This is corporate-speak for ‘good point, we were helping Israel violate international law in the West Bank and now we won’t do that.’
Like the studies which suggest that Black Lives Matter protests in 2020 helped fuel “increases in perceptions of racial inequality [which] significantly increased the probability of vote switching toward the Democratic candidate,” activism can do something similar in the corporate world. It doesn’t even have to be altruistic, as “you are breaking the law” is a very serious threat in our litigious society fueled by perpetual profits. Lawyers don’t just leave free money sitting on the ground regardless of their beliefs, and the most straightforward way to read this is that the Palestinian Youth Movement conducted a legal risk assessment for Maersk, and the gigantic multinational corporation took their advice because they think it could be very costly to ignore it.
But this is where the altruistic aspect of activism becomes unavoidable, because as Trump and Israel and every other authoritarian in history has proven, power supersedes law. “Make me” is the most proven legal argument in human history, especially if the person leveling that case has control of the armed forces. This is the authoritarian nut that civil society has been trying to crack at least since the days when we called them Kings, and it is how Israel has brute forced its way into the Western world of elite capital while refusing to play by the rules that many other countries in their coalition at least pretend to.

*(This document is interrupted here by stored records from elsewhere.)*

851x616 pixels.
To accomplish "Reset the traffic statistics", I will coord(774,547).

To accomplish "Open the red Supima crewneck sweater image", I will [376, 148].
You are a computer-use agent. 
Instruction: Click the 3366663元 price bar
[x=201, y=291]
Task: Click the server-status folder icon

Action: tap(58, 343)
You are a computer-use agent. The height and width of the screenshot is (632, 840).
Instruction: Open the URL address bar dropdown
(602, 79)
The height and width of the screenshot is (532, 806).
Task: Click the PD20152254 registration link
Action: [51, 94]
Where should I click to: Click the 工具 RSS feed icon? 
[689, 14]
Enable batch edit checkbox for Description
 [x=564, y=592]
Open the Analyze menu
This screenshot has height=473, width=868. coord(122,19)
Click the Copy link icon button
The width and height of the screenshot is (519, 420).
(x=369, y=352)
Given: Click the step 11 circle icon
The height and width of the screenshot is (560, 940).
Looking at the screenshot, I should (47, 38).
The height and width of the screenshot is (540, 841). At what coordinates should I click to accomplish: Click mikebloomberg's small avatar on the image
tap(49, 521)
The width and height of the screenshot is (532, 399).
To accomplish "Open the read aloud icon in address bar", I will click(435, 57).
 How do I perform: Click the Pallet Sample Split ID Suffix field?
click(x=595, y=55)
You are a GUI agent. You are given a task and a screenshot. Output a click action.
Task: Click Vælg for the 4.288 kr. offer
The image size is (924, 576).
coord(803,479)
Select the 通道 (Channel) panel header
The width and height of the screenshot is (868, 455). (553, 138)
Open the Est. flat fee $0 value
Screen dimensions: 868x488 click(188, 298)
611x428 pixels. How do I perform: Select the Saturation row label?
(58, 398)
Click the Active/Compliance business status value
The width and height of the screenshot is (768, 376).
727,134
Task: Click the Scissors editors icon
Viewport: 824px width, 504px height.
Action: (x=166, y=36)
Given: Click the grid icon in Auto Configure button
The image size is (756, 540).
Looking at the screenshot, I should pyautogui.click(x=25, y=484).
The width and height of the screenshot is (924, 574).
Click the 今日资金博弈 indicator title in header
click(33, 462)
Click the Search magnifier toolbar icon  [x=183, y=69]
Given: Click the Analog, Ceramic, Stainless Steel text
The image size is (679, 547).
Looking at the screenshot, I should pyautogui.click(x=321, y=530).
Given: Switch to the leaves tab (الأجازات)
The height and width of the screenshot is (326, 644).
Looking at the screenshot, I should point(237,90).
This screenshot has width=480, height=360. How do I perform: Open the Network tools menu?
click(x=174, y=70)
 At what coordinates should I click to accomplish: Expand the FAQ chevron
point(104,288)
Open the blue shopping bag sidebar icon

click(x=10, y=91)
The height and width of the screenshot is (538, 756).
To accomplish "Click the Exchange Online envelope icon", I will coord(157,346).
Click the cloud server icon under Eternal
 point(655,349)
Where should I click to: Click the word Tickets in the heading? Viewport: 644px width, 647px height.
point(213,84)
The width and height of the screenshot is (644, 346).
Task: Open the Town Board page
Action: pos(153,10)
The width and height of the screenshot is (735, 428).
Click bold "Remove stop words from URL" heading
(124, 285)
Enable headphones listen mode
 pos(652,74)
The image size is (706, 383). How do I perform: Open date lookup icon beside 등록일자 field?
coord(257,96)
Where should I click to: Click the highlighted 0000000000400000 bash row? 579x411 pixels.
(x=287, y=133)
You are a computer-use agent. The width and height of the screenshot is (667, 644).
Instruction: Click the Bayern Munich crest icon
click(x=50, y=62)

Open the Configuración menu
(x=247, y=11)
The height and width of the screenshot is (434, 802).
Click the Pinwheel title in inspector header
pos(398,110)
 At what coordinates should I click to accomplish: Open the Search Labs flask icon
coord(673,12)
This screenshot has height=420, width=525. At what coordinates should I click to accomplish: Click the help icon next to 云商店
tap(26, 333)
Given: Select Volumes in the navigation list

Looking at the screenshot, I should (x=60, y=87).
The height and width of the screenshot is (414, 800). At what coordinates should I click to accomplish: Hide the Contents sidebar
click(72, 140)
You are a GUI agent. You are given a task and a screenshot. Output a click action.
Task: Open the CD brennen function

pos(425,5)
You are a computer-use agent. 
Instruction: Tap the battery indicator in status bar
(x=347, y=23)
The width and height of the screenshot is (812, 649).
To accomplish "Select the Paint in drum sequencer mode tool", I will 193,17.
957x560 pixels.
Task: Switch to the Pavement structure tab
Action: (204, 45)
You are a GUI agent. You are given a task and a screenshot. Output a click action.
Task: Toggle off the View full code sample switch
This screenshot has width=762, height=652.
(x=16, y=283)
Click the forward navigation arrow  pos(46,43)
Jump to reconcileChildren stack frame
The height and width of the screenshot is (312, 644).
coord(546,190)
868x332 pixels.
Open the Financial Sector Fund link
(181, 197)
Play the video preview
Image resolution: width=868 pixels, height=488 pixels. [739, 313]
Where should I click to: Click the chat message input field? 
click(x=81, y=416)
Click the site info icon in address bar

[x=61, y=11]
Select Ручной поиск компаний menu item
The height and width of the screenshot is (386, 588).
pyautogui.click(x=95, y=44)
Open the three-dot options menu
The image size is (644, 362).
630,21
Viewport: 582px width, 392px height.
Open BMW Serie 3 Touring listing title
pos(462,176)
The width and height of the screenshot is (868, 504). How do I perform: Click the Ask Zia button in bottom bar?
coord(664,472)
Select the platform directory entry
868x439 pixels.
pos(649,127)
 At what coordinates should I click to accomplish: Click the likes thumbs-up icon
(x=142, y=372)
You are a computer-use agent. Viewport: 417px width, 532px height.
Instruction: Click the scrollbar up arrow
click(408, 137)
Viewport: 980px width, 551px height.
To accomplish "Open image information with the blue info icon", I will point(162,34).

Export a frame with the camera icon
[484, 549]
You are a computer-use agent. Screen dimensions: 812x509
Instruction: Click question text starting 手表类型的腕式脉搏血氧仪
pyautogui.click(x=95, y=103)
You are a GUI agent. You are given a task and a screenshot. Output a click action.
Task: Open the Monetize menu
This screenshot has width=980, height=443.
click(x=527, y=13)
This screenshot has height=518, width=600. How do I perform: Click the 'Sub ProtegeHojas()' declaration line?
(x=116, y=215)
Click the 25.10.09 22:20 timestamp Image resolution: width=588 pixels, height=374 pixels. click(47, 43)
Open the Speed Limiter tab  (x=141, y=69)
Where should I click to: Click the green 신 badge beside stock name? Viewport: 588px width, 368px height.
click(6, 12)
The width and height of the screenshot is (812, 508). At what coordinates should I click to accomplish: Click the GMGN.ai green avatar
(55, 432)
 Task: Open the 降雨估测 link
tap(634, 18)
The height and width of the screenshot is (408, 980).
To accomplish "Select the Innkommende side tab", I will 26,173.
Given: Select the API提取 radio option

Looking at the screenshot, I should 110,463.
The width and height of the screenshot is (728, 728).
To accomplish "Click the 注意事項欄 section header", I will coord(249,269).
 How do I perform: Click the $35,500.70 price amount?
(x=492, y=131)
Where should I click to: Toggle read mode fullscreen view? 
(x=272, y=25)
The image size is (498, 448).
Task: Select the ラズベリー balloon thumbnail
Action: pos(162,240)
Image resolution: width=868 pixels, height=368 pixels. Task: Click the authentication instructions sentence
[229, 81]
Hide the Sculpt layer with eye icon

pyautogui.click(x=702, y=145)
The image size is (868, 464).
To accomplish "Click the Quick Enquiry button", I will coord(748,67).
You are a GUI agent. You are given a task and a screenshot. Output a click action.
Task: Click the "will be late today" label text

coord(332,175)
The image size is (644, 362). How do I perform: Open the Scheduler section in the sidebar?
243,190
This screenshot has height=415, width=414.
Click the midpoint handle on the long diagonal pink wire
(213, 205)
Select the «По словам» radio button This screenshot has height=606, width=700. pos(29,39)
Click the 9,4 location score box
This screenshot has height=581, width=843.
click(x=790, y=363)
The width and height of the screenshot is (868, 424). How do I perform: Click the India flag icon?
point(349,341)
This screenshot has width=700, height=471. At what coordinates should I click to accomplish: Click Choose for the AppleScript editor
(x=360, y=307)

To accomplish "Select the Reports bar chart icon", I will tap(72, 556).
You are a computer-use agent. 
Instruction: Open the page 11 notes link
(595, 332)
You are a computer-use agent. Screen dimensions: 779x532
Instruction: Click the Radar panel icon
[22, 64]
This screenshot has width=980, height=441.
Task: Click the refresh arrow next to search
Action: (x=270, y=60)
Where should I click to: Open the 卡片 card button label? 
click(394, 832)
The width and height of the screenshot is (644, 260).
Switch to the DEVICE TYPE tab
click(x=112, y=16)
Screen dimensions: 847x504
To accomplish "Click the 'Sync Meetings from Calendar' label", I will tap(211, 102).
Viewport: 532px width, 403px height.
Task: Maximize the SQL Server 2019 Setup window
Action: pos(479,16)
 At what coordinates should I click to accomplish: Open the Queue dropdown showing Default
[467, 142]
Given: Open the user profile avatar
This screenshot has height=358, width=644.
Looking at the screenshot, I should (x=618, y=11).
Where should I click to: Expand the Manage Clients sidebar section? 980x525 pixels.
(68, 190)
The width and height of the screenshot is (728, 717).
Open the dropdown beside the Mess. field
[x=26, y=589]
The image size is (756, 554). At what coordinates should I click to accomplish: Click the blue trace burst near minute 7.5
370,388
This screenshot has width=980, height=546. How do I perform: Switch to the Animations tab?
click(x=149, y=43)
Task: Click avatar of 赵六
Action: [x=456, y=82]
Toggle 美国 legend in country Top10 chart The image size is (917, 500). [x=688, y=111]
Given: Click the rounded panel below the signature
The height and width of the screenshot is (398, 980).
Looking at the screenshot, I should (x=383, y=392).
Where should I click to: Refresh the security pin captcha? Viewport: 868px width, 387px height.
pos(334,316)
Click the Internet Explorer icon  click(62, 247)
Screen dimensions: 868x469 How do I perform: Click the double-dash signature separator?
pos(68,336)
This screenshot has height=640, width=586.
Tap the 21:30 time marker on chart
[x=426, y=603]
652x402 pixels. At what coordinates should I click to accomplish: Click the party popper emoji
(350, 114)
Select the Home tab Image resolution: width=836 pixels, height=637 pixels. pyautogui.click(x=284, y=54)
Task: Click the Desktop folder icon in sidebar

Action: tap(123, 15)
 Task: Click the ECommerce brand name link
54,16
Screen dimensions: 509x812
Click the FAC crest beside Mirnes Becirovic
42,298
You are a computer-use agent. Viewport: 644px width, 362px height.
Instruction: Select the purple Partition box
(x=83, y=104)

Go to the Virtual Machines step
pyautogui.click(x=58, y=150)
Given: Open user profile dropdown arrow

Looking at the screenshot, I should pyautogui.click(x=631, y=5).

Maersk is clearly divesting in part because they believe that the Office of the United Nations High Commissioner for Human Rights (OHCHR) and the 1948 Universal Declaration of Human Rights still have legal standing in the parts of the world they want to do business in, which is all of it. Israel has been violating international law for its entire existence (because this iteration of it is a tool of British and American imperialism, not my people’s salvation), and Maersk has been profiting from it for many years, up until now. This is yet another marker proving that Israel has lost the war for public opinion, as a multi-billion-dollar company has concluded that Israel’s reputation has degraded enough that many courts’ response to its eternal “make me” pledge may now be “okay, bet,” and that risk isn’t worth the cost of doing business in the West Bank anymore.
It is clear as day where Israel’s genocide will lead its reputation in the less American-centric 21st century, and it is as a global pariah state. Israel is immensely dependent on the United States for support, which will only grow as the global economy shifts away from it. Maersk stopping shipments to companies operating in the West Bank is not the first successful pressure campaign by activists waged against Israel’s violations of international law, and given Israel’s pig-headed aggression that even offends Trump at this point, it very likely will not be the last.